If (emotional) neglect and psychological abuse would 'do the trick', every child of addicts, severe borderliners and other cluster b disorders, parents with attachmentdisorders, etc, would have DID, which is not the case. At all.
Dissociative disorders maybe, yes, but not this whole system of parts with their own personalities and such.
DID is caused by horror, torture, sadists.
TheGangsAllHere wrote:I'm sure that you didn't mean to invalidate the experience of many people on this forum
PlanetIcarus wrote:Just wanted to say you can't put all for example addict parents in one group thinking if parent's addiction could cause DID/OSDD, it should be the case with all the children with addict parents. There is no one group like that of anything, it's all different cases.
PlanetIcarus wrote:It is like saying if hitting a child can cause DID, then all the children who have been physically punished ever, should have DID. No, there are severe cases and less severe cases in everything.
Human being is a social species, being left alone or being humiliated is a trauma as any other.
We've been tortured, but I still feel abandonment is our worst trauma. The fact our mom let him to do that to us, is bigger trauma than the fact it happened, because he is just some sickheaded s**th**e, I don't care what he thinks of me, there were things more important. Most traumatizing is always the fact we weren't worth of defensing us.
That's why we cope with the ways that have worked to make us worth something.

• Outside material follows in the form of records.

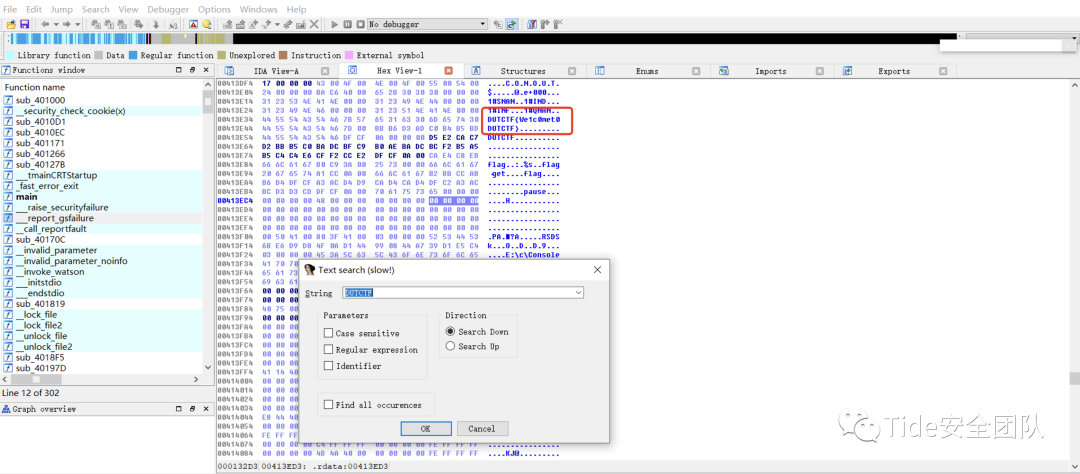The width and height of the screenshot is (1080, 474).
Task: Click the Structures tab icon
Action: pyautogui.click(x=477, y=71)
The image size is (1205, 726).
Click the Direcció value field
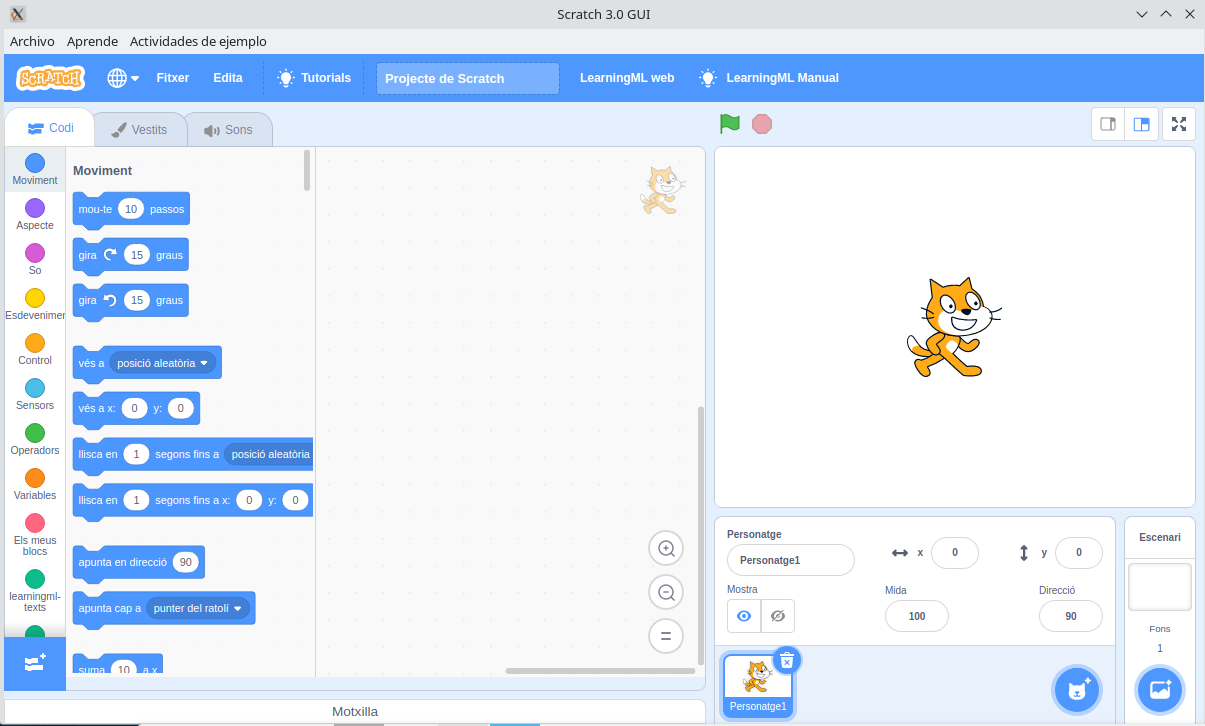(1070, 616)
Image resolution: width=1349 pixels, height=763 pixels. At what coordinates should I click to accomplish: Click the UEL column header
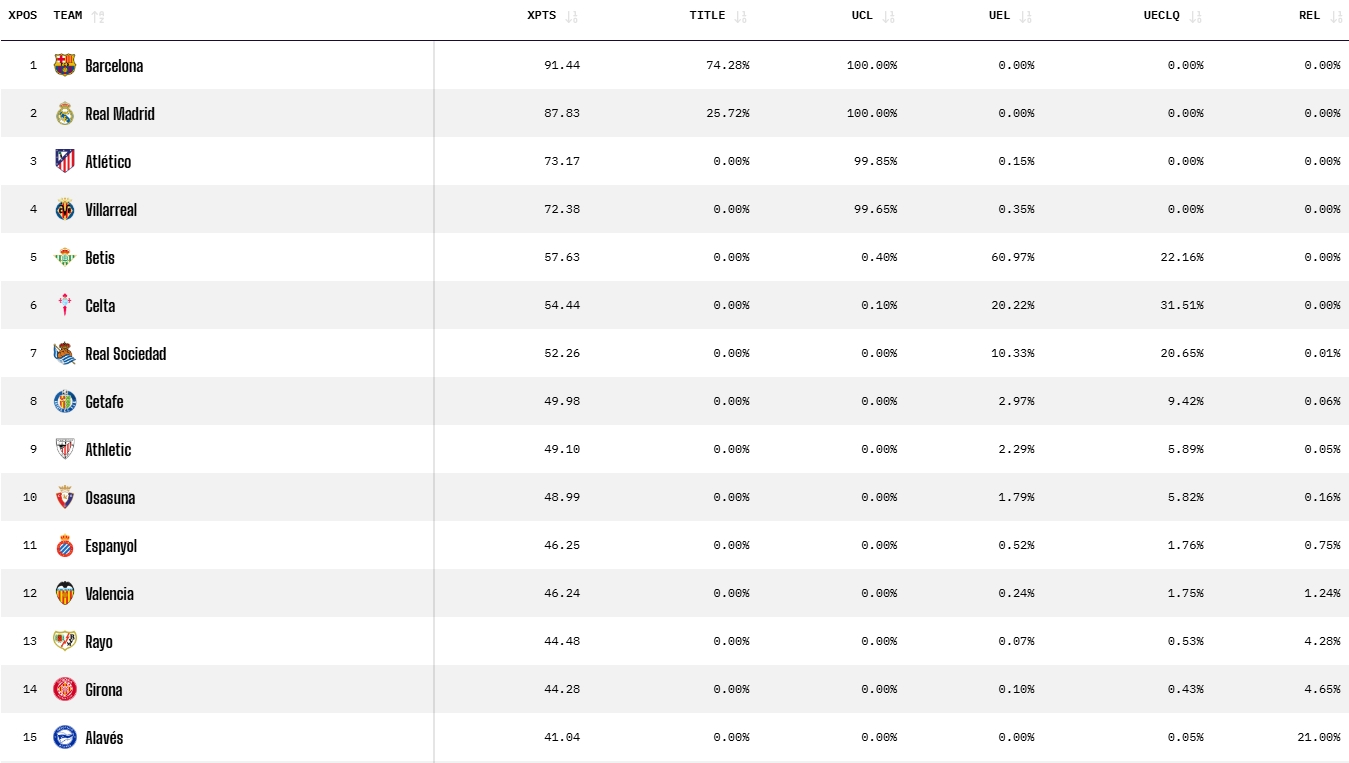[999, 16]
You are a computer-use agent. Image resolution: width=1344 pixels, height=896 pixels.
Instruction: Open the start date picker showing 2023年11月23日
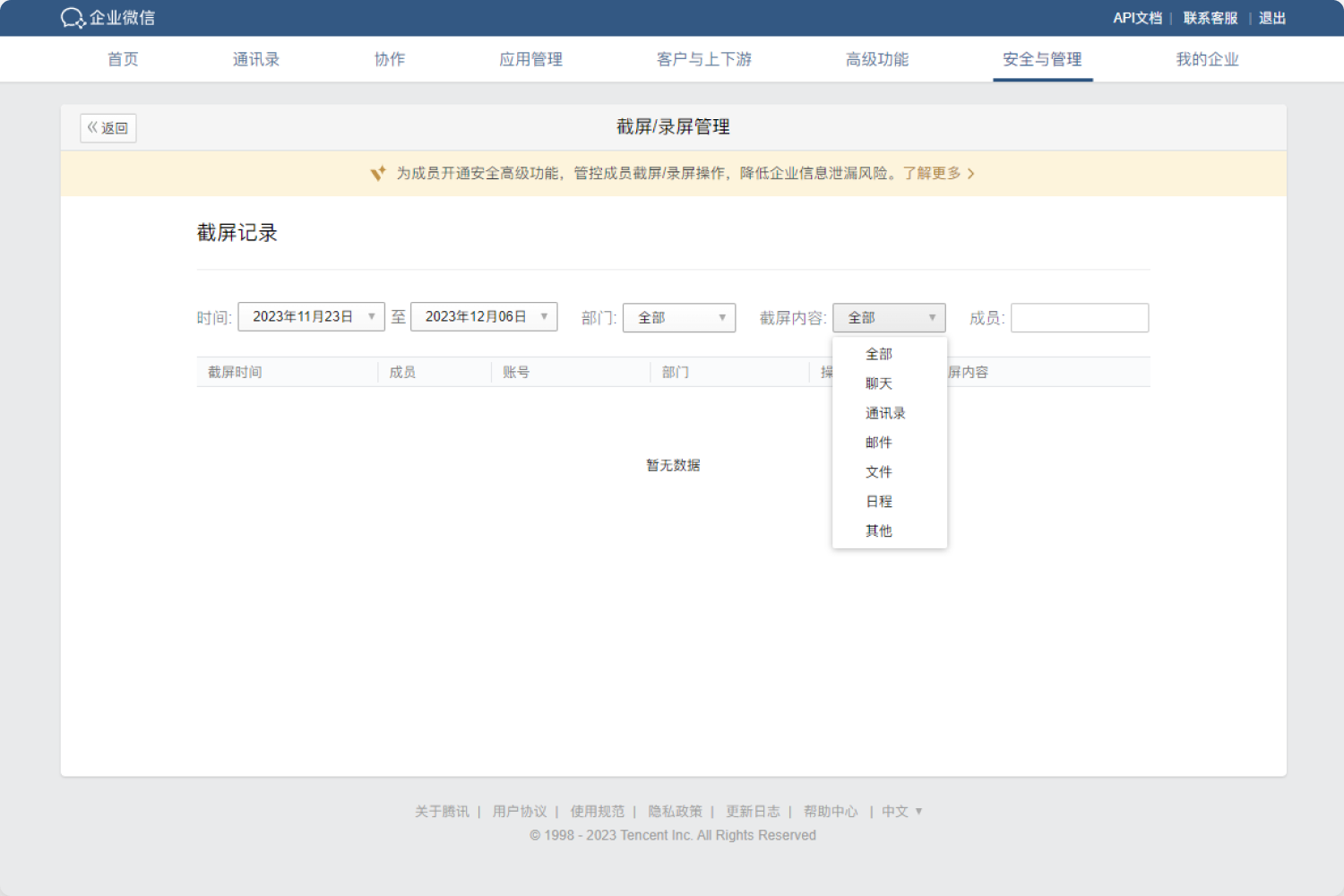311,316
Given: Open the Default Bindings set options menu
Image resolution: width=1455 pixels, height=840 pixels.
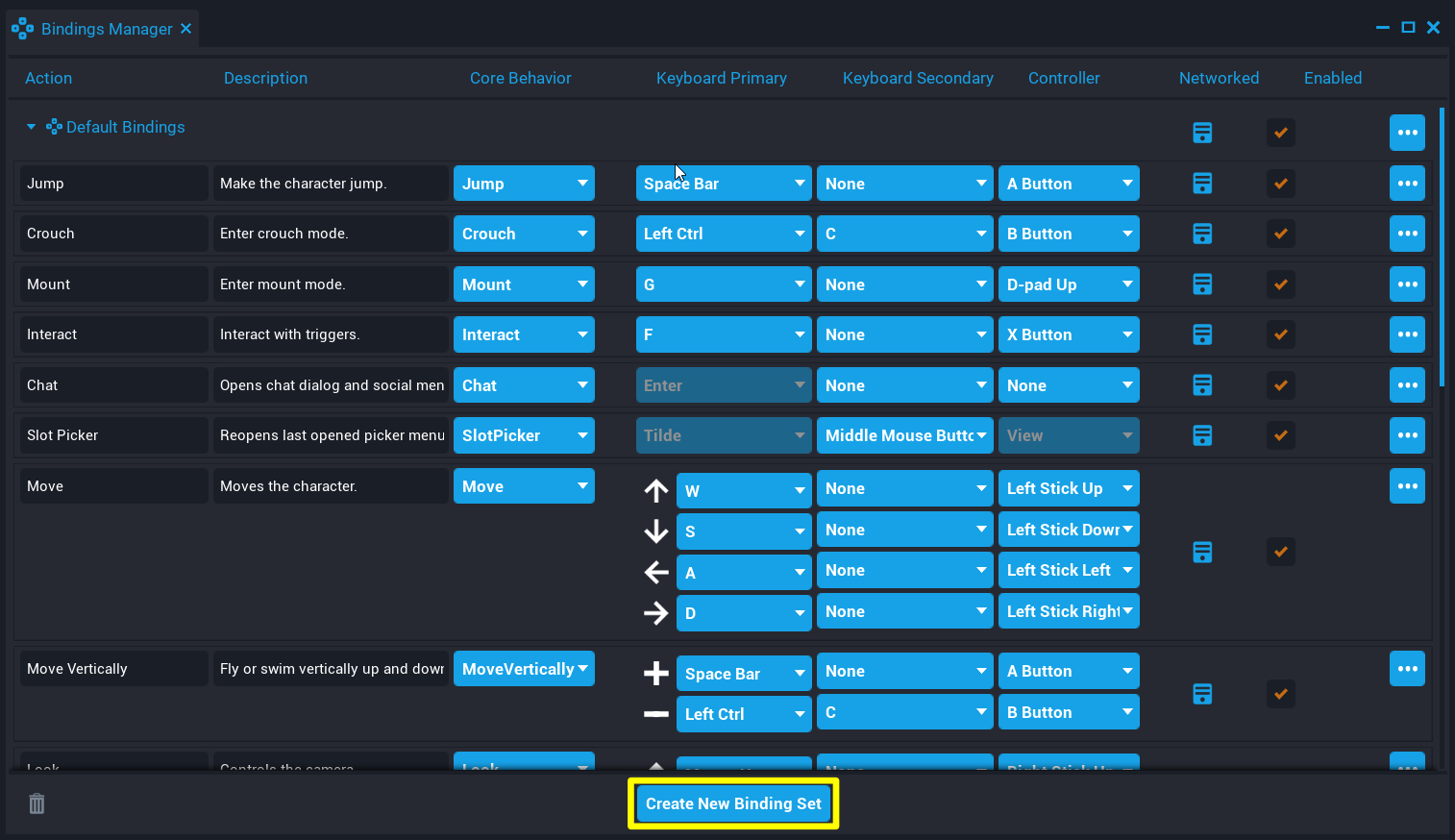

The opposite of love isn't hate, it's not caring. There is a deep wisdom in that thought. You can love and hate the very same person, but you cannot love and not care about someone at the same time. (Well, with DID you can, but then it's not actually you.)
Dude, 15
Efragment wrote:We think that indeed is a wise thought. And we also think that we all are able to see and sometimes feel the nightmare abandonment is to children/was to us because it's a different kínd of trauma. Not less, not worse, but different. Probably even more confusing because 'not active abuse'.